Instructions for the task:
Every line of the entries with the word "page" in it should be shown.

Stored records:
....

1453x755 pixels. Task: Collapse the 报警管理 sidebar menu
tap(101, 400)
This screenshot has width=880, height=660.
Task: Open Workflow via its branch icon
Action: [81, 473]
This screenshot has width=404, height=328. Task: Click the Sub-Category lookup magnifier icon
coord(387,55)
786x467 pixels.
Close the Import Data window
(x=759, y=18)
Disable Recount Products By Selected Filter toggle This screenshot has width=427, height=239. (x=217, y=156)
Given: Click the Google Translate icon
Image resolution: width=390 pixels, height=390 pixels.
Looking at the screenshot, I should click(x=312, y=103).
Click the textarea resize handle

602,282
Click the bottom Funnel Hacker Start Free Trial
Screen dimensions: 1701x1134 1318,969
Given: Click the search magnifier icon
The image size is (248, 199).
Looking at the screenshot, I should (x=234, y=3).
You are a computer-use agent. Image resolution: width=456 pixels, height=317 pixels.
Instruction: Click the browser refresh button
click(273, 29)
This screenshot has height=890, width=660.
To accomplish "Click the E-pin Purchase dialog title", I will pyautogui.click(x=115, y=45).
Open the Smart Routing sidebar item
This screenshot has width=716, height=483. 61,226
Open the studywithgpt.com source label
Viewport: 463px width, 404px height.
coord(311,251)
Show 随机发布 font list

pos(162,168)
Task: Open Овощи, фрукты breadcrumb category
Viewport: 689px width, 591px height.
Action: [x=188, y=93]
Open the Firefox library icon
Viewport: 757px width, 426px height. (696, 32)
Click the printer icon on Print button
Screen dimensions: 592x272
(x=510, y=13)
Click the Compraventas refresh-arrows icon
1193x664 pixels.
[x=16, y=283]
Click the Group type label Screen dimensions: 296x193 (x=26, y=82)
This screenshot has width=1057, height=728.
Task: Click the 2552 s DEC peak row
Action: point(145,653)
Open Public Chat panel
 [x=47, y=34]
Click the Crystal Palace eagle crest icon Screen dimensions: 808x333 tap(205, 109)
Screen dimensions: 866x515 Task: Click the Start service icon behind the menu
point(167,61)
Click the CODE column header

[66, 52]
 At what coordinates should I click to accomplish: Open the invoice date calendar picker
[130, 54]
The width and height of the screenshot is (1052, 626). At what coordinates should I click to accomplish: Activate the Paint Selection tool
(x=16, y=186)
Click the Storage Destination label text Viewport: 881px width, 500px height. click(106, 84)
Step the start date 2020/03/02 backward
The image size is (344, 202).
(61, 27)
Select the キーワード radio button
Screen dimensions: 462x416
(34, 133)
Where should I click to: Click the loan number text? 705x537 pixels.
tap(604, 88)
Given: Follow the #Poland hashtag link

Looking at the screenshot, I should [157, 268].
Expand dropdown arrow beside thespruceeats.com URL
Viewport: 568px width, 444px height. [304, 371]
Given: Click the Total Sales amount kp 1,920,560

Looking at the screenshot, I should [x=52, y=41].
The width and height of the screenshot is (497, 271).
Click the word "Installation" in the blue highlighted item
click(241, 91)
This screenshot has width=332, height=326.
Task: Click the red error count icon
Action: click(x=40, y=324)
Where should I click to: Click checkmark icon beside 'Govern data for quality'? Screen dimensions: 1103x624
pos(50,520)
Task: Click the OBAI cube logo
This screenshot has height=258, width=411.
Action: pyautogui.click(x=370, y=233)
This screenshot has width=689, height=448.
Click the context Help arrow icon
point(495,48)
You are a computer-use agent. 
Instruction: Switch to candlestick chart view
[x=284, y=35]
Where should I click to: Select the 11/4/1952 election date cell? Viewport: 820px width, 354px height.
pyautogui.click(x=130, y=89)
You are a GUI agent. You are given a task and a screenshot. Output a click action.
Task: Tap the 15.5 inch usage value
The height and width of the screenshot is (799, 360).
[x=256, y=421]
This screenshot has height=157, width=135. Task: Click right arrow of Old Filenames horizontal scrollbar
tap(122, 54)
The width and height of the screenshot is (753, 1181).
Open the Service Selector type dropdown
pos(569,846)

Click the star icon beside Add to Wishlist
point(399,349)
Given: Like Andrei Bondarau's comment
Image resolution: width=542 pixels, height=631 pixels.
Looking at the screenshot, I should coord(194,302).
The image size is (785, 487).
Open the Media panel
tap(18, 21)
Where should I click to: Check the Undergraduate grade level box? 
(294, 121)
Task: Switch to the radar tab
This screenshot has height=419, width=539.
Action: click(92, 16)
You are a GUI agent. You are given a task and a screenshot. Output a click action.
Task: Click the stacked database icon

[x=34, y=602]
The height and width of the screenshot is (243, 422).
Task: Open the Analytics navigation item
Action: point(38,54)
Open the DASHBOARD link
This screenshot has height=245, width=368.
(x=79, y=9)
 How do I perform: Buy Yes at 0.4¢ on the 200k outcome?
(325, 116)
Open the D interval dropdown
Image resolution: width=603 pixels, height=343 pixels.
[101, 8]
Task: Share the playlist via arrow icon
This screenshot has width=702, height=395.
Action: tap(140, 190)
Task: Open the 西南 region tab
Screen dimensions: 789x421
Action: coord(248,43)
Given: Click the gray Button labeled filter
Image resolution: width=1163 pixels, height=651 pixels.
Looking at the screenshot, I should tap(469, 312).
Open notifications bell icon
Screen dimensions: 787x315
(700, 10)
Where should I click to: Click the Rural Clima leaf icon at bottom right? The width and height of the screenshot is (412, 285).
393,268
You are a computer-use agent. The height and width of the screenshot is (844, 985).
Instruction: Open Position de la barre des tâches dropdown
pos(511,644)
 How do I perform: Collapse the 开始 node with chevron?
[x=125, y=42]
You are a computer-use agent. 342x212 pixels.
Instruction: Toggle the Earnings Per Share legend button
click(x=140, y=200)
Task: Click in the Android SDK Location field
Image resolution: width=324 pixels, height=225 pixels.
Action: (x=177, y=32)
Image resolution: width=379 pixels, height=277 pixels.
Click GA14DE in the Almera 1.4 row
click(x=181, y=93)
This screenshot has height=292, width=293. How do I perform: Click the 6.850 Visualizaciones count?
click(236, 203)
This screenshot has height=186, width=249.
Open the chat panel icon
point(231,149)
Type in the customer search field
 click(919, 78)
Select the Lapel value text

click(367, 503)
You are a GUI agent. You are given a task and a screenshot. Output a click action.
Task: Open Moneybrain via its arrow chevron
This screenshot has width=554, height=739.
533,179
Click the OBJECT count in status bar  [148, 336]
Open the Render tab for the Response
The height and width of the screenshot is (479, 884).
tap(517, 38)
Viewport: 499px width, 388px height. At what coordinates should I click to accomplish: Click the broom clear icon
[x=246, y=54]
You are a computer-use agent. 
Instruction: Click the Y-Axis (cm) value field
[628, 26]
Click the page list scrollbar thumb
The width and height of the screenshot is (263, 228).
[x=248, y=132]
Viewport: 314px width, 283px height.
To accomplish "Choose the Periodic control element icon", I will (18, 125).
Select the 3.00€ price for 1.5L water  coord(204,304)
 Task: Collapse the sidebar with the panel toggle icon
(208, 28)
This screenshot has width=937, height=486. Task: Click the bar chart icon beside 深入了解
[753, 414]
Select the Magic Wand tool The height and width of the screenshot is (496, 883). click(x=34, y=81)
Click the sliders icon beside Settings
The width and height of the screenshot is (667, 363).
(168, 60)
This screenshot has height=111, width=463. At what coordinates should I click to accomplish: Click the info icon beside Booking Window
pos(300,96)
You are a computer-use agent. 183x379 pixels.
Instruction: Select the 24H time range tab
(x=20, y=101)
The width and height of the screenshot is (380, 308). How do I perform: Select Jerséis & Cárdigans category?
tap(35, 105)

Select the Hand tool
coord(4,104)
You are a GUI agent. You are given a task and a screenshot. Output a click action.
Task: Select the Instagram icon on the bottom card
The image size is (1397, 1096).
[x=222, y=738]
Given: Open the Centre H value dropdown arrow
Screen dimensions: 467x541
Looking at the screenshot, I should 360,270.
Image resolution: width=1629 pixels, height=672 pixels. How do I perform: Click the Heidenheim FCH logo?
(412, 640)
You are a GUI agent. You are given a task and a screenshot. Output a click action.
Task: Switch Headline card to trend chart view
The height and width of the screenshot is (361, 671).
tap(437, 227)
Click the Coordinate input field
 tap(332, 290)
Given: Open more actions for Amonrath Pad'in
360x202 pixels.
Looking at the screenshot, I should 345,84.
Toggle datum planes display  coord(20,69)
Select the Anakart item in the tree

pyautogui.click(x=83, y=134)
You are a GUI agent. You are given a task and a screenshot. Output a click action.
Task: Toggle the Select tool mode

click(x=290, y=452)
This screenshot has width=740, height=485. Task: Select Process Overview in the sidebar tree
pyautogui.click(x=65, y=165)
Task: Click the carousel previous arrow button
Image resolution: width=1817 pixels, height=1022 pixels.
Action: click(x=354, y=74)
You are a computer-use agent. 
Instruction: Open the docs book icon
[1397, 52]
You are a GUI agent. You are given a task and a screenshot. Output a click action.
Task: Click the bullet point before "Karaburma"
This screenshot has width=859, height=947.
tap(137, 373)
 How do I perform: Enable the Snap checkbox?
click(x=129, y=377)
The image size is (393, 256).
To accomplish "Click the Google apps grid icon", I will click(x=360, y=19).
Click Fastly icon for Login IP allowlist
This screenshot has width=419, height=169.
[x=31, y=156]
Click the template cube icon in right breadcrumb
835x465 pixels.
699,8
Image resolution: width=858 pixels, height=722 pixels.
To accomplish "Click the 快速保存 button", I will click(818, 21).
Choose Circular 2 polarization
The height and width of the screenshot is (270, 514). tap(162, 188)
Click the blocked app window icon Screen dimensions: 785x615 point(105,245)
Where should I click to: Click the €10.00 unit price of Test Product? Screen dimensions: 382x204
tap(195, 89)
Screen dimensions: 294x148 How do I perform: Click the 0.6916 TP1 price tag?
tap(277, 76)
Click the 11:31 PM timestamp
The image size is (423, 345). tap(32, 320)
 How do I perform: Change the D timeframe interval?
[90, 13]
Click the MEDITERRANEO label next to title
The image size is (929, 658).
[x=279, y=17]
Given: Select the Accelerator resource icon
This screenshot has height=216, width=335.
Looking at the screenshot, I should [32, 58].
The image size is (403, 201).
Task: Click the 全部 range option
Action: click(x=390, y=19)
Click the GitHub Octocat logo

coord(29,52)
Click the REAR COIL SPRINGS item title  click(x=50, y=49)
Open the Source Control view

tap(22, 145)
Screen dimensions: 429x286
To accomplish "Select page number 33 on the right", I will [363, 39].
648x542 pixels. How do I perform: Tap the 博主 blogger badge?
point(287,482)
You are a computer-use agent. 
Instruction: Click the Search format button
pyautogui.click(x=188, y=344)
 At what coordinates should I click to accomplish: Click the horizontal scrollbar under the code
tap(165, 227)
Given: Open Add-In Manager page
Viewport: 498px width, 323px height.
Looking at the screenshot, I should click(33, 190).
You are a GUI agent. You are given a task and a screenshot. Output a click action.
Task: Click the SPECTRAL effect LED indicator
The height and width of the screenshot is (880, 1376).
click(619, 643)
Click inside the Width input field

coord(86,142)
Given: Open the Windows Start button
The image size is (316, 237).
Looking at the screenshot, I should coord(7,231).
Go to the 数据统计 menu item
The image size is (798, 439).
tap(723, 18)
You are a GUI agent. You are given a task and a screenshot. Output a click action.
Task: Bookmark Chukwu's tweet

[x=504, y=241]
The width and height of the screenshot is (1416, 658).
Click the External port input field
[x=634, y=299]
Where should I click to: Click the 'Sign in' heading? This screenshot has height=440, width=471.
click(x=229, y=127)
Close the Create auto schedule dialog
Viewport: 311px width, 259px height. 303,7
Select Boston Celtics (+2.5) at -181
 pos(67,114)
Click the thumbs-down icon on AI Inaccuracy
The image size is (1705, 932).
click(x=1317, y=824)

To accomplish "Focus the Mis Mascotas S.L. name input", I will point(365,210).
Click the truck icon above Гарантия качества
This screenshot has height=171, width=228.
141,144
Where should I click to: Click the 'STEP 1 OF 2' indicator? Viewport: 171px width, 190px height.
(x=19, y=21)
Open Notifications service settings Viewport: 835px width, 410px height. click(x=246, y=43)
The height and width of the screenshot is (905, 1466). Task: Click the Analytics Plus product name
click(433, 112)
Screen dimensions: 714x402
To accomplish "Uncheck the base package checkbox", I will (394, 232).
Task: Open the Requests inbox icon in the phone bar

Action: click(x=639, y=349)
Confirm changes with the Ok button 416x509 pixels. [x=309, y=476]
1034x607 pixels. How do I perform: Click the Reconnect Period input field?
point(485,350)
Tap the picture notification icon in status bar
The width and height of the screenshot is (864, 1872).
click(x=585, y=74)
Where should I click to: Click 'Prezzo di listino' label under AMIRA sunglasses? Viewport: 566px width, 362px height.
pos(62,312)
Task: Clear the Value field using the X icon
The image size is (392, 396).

....

Answer space:
Click the page list scrollbar thumb
To accomplish "Select page number 33 on the right", I will [363, 39].
Given: Open Add-In Manager page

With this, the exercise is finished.